Allowing @unknown in arbitrarily nested patterns

typesanitizer · April 7, 2021, 3:22pm

Every pattern I ever wrote is here within this walls
I'm sorry, language nerds, but I'm blocking out your calls
I've had my evolution pitch, I don't need something new
I'm afraid of what I'll implement if I follow you

Into the unknown
Into the unknown
Into the unknown

(With apologies to Kristen Anderson-Lopez and Robert Lopez.)

Motivation

Today, Swift supports @unknown default: switch cases. Here's how TSPL describes the attribute's usage:

Apply this attribute to a switch case to indicate that it isn’t expected to be matched by any case of the enumeration that’s known at the time the code is compiled.

This is helpful in making sure that all cases that are known at the time of writing are covered.

However, @unknown default: only works in the outermost context of a switch statement.
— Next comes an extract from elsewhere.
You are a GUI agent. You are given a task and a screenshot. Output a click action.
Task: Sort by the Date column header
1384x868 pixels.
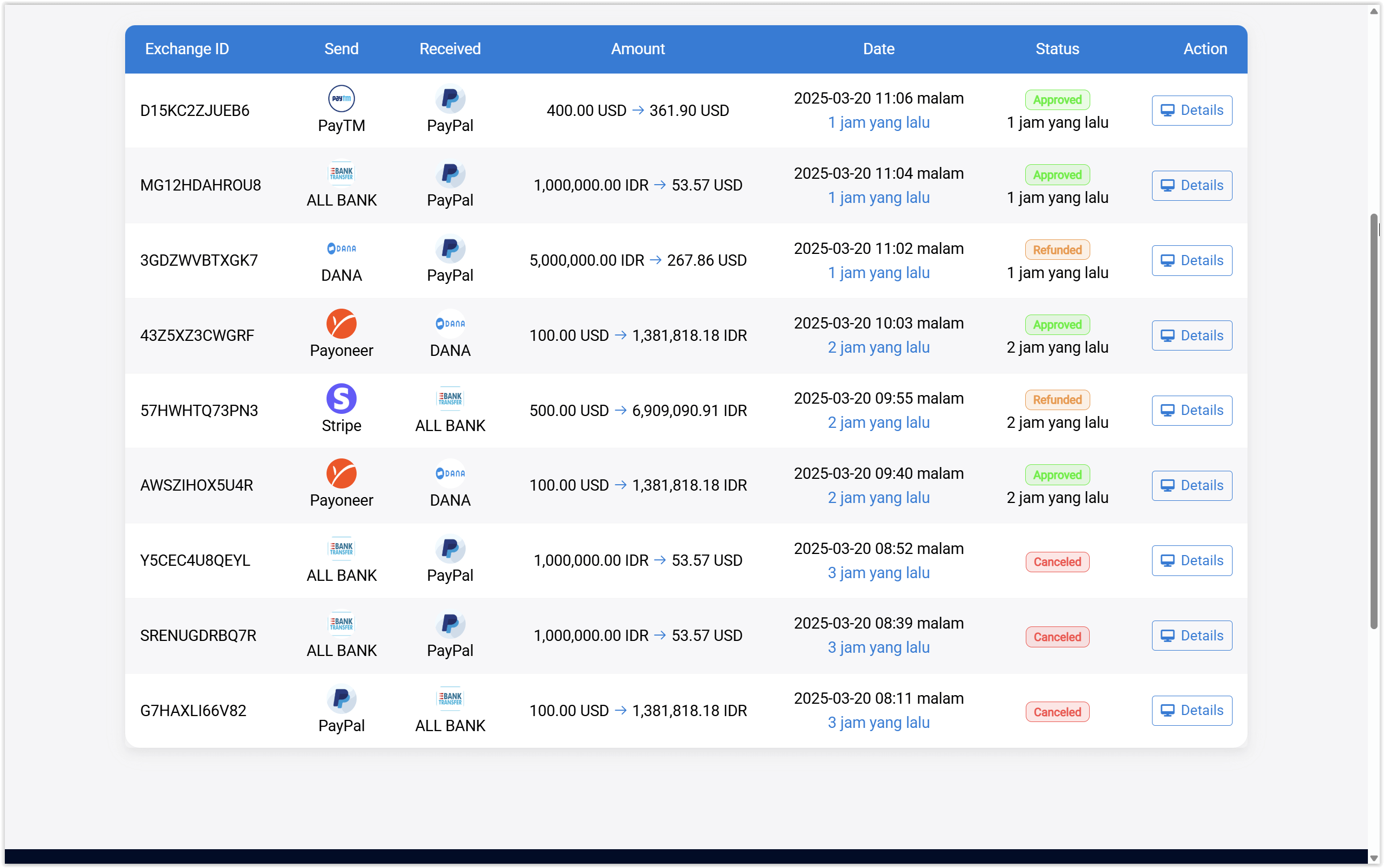[x=878, y=49]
This makes it more cumbersome to pattern-match on non-frozen enums if the value is nested; you need to create another switch statement to use @unknown default:.
This poorly affects the ergonomics of potential language features such as enum cases with non-public cases. (This point was brought up by @stephencelis.)

Proposed Solution

We allow "unknown patterns" in arbitrary pattern positions inside a case item in switch statements.

// Module M with library evolution
public enum E { case a; case b }

// Module N
import M

func f(_ e: E) {
  switch (e, e) {
  // note: add missing case '(.a, .a)'
  // note: add missing case '(.b, .a)'
  // note: add missing case '(.a, .b)'
  // note: add missing case '(.b, .b)'
  case (@unknown _, @unknown _): ()
  }
}

We propose the spelling @unknown _, as that reminds the reader that it has the semantics of both @unknown default (warnings will be issued if known cases are not matched explicitly) and of wildcard patterns _ (it will match any value).

Detailed Design

(This section will be fleshed out in the full proposal, with changes to the grammar and so on.)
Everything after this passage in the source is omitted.